South Park memorably spoofed the show and depicted its writers as manatees – large mammals also known as sea cows – who developed stories and gags based on randomly selected “idea balls”.

In one episode, Peter launches a molestation lawsuit after feeling shame following a prostate examination, and the blue-collar worker begins his legal crusade with a speech containing no fewer than five proctological puns: “There’s no turning a brown eye to this. I’m going to sue that bastard and make him pay out his ass. No ifs, butts, or maybes …”

Yet somehow this crass family from Rhode Island drew a cult following and staved off not one but two death sentences. Millions of DVD sales resurrected the show in 2002 after another hiatus, but surely mercy killing would have been the kindest cut?

The fans may have a point. Despite overuse of the cutaway gag, the technique occasionally reaches surreal genius.

One tangent sees Darth Vader re-imagined as a parking-meter warden, wearing a uniform beneath his black helmet. The young Vader, sighing mechanically at the futility of his life, tries to pursue his dreams by seeking a loan. The bank staff member is initially perplexed by his application:

“I’m not sure I get this.”

“I want to build a giant space station that can destroy a planet.”

“I don’t know if that would be a good investment on our end.”

“I mean, I want to open a sports bar.”

And even the Griffin household has some redeeming members. Only someone with a funnybone of stone would euthanise Stewie and Brian, the family’s two most original and articulate members.

Stewie, a diabolically matricidal infant with a rugby-ball-shaped head, speaks with an upper-crust English accent. On visiting Florida, he says, “Just think, somewhere in this state right now Jeb Bush is eating a live puppy.”

Of course, a talking baby would break suspension of disbelief, so only Brian the dog can comprehend Stewie’s eloquent and savage denunciations. Brian, the martini-drinking, cigarette-smoking, Prius-driving renaissance mutt, can also talk, and does so in rich baritone.

Brian’s voice is enough to get a gig as a radio host, but Stewie thwarts his plans for seriousness by joining as his co-host, rebranding the show “Dingo and the Baby” and adding over-the-top shock-jock sound effects and ridiculously overwrought promos.

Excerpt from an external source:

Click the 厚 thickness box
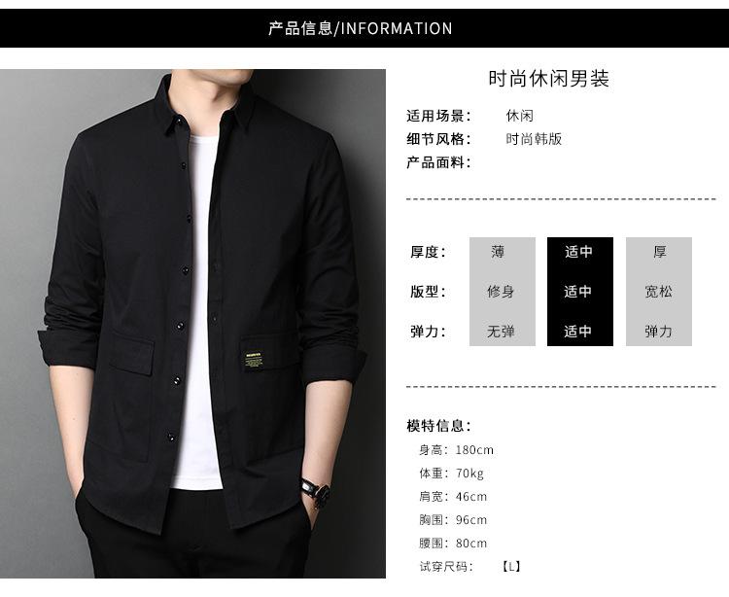Viewport: 729px width, 597px height. [x=659, y=252]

Gore Vidal, scheduled to appear on the show during saner days, walks into the studio during an on-air competition that involves shooting frankfurters at a semi-naked woman.

This subplot can too easily be seen as a metaphor for the show as a whole. Family Guy is the crass, occasionally inspired, lowest-common-denominator black sheep of the cartoon pantheon.

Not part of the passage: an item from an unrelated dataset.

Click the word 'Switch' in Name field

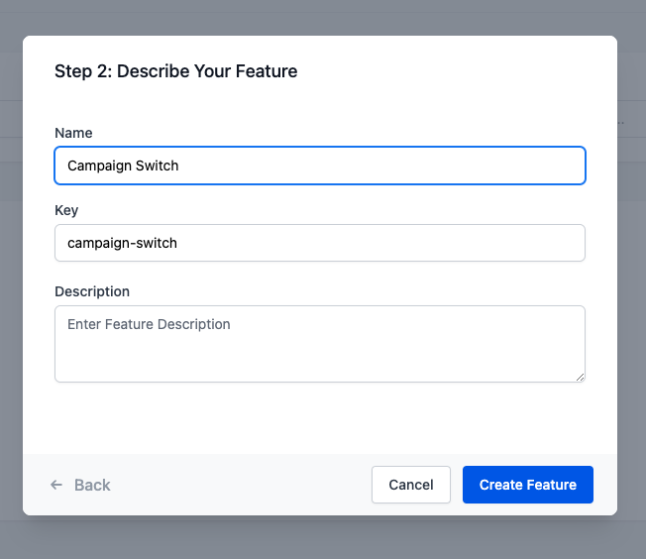[157, 166]
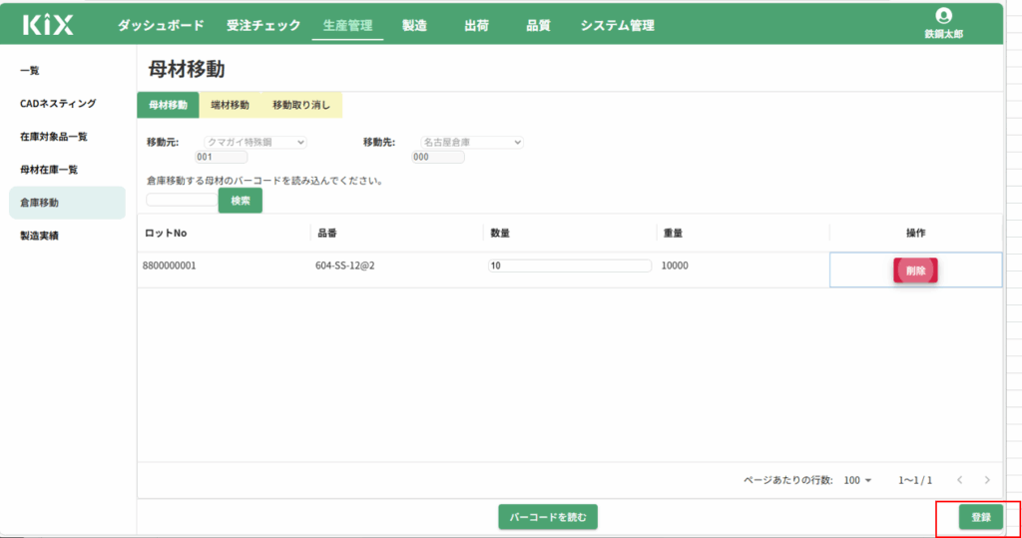This screenshot has height=538, width=1022.
Task: Open the 出荷 menu
Action: [x=476, y=26]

The third season of Project Runway may not have talking dogs, but it’s conveying all the bitchiness for which the fashion world is renowned – and that’s just the guys.

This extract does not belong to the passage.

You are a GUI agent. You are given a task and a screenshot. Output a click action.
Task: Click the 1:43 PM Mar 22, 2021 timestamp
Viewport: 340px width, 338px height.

In many ways this reality show is Scrapheap Challenge retooled for the fairer sex: taking the best parts of America’s Top Model (prettiness and cattiness) and adding a construction element.

One challenge in the elimination show called for contestants to design a gown for Miss USA to wear in a beauty pageant. Jeffrey Sebelia, a tattooed and pierced competitor, spoke for many on Planet Earth when he said: “The word ‘pageant’ to me has weird connotations, you know: JonBenet Ramsey.”

Carrying the hopes of millions of bogans, this rock-inspired designer is the man most likely to make black jeans fashionable again, but after his clashes with fellow competitors – he called one a “feminazi” – he’s also proving divisive.

Three experts oversee the competition on screen, but a disclaimer during the credits notes that the fashion judges consider “both their scores and input from producers … in reaching their elimination decisions”.

So, although Sebelia has not yet proved himself a frontrunner, he’ll probably survive in the competition for some weeks at least.

It’s refreshing to see such honesty, and this will no doubt keep more compelling characters on television, but where does rigging the voting leave “reality”?


Diana Wichtel is on holiday.

FAMILY GUY, C4, Thursday, 7.30pm (repeats screen weekdays, 7.00pm).
PROJECT RUNWAY, TV3, Friday, 7.30pm.